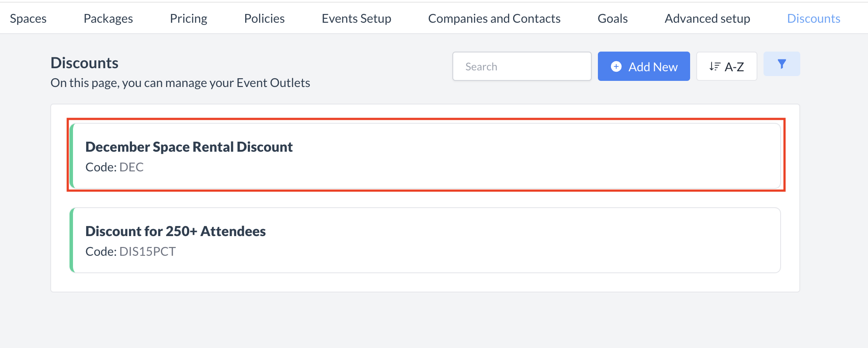The width and height of the screenshot is (868, 348).
Task: Click the plus icon on Add New
Action: pyautogui.click(x=616, y=66)
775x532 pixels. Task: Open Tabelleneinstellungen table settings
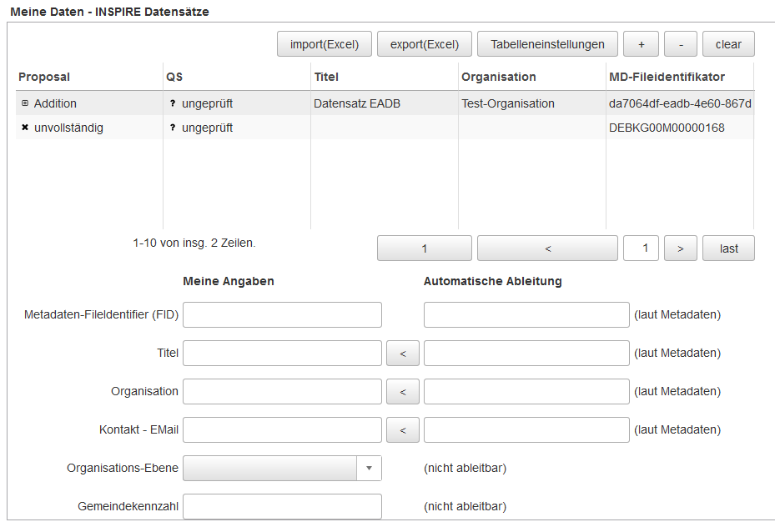pos(547,44)
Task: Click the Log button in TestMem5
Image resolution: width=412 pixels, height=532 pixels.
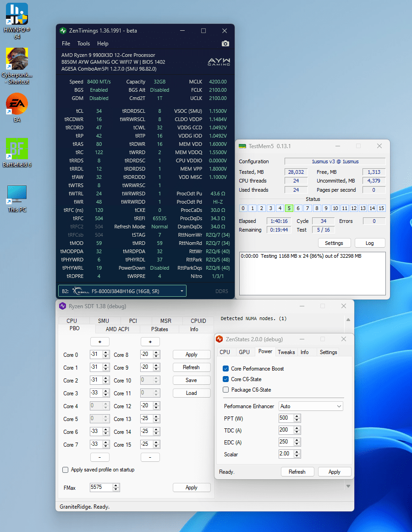Action: (x=369, y=243)
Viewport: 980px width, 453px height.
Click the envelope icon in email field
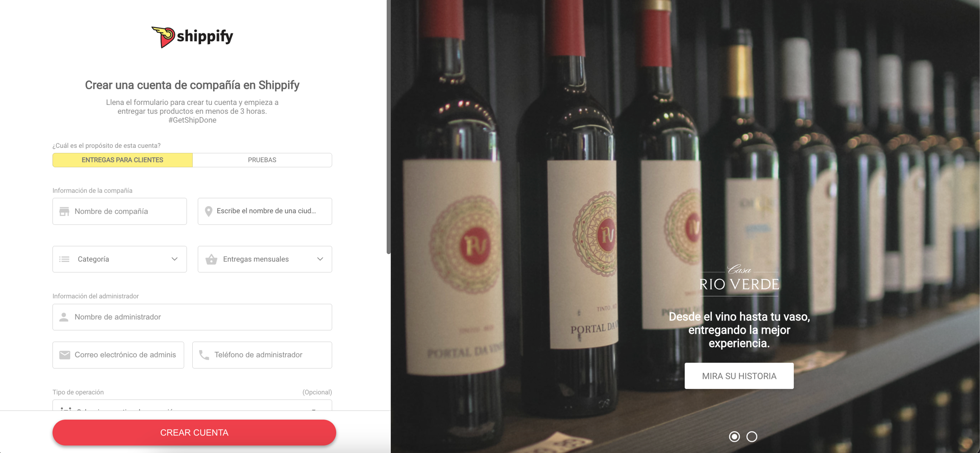click(65, 355)
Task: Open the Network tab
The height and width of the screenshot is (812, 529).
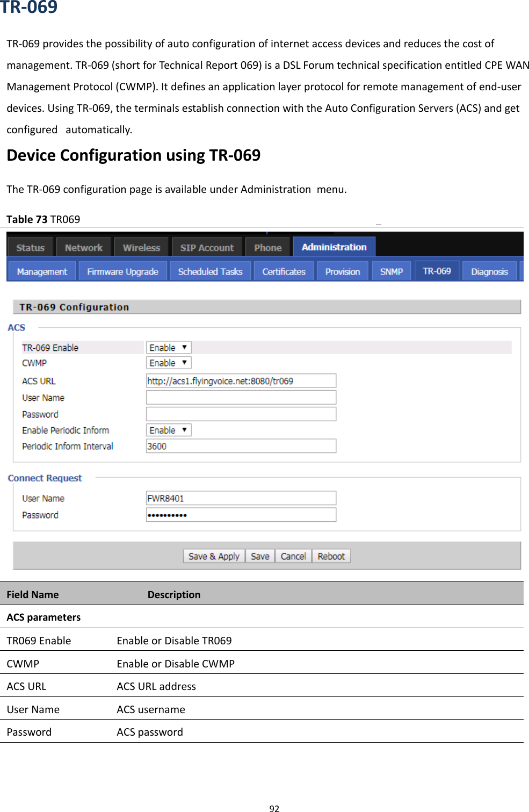Action: click(83, 247)
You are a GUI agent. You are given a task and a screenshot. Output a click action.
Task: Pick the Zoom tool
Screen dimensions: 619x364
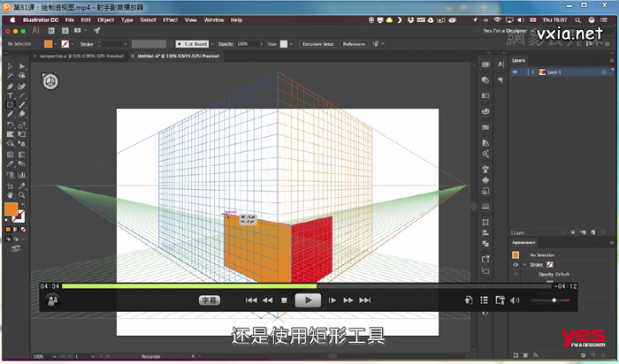click(x=22, y=195)
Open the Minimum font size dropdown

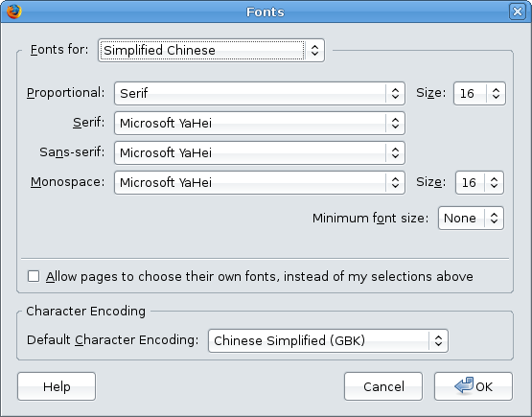pos(471,219)
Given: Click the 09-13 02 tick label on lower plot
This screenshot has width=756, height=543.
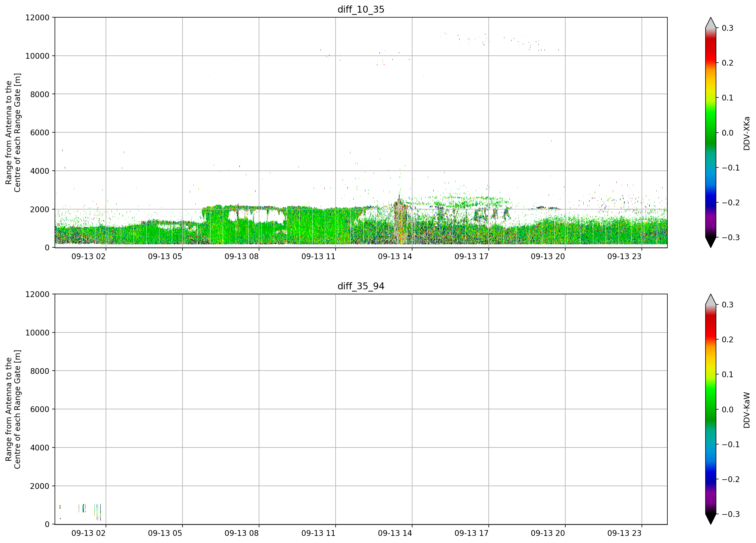Looking at the screenshot, I should pyautogui.click(x=88, y=533).
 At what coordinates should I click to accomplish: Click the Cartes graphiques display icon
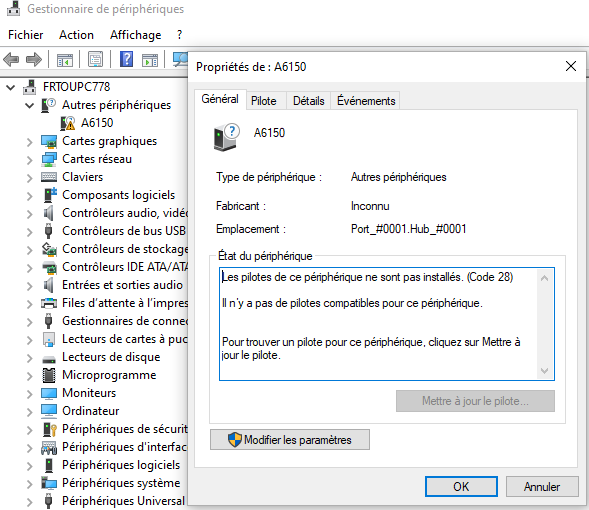(x=49, y=141)
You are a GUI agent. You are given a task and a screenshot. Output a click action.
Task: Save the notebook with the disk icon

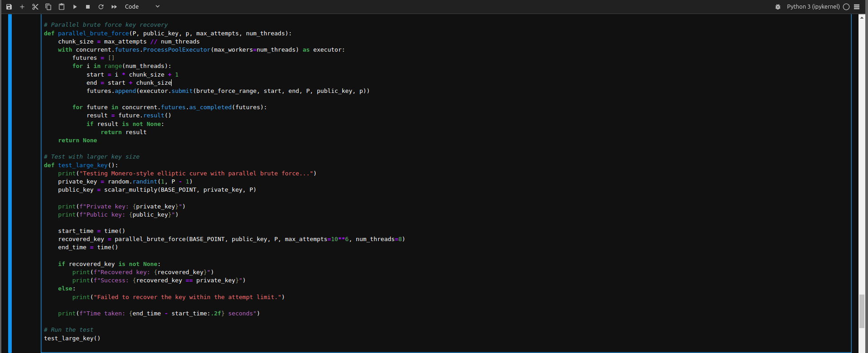point(9,7)
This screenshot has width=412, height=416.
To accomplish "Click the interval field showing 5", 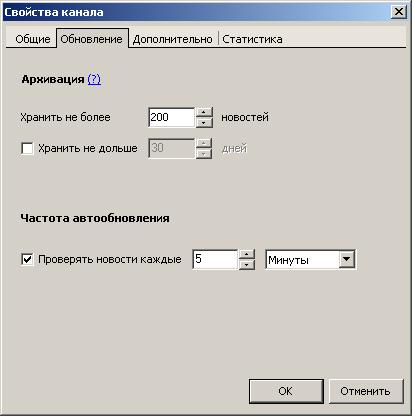I will click(215, 259).
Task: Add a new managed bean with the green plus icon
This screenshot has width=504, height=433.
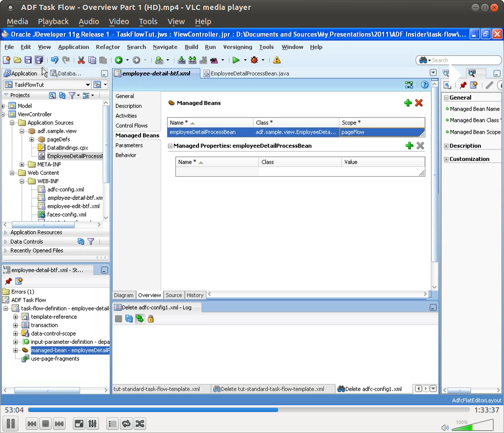Action: 409,103
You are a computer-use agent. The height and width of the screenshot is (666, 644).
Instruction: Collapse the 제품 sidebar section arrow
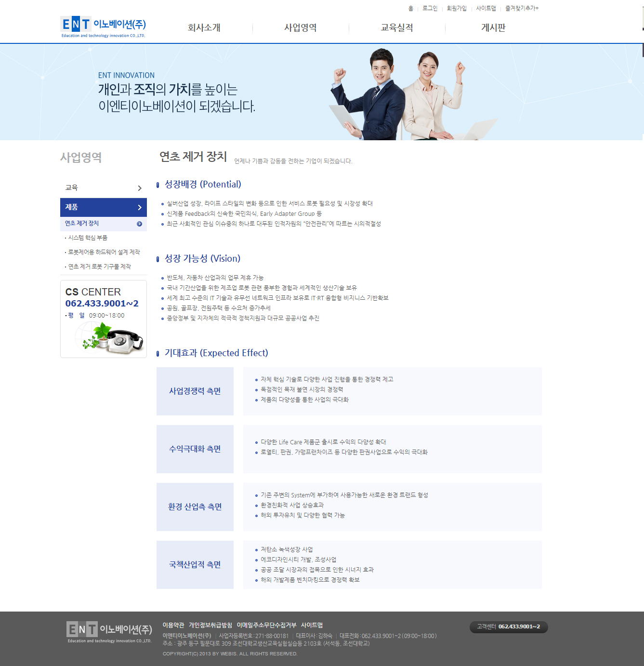(139, 207)
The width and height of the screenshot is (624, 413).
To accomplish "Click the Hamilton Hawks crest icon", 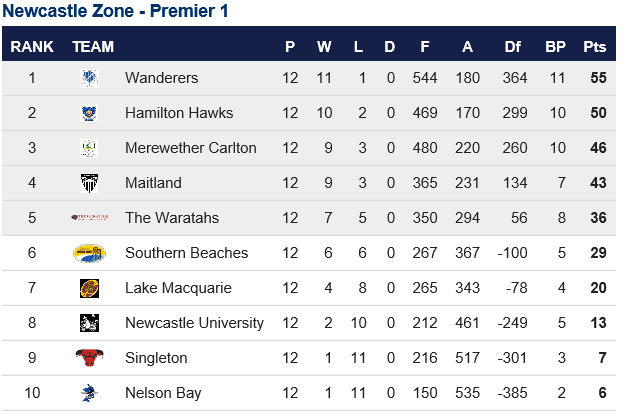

Task goal>
Exactly the lines above from the one that contains "Click the envelope icon in email field" down to the one that contains "Task: Pick the Zoom tool" are to be output, both ends kept and pictures omitted.

The answer>
Click the envelope icon in email field
click(65, 355)
Task: Open the Network tab
The height and width of the screenshot is (812, 529).
Action: click(83, 247)
You are a GUI agent. You are given a task and a screenshot. Output a click action.
Task: Pick the Zoom tool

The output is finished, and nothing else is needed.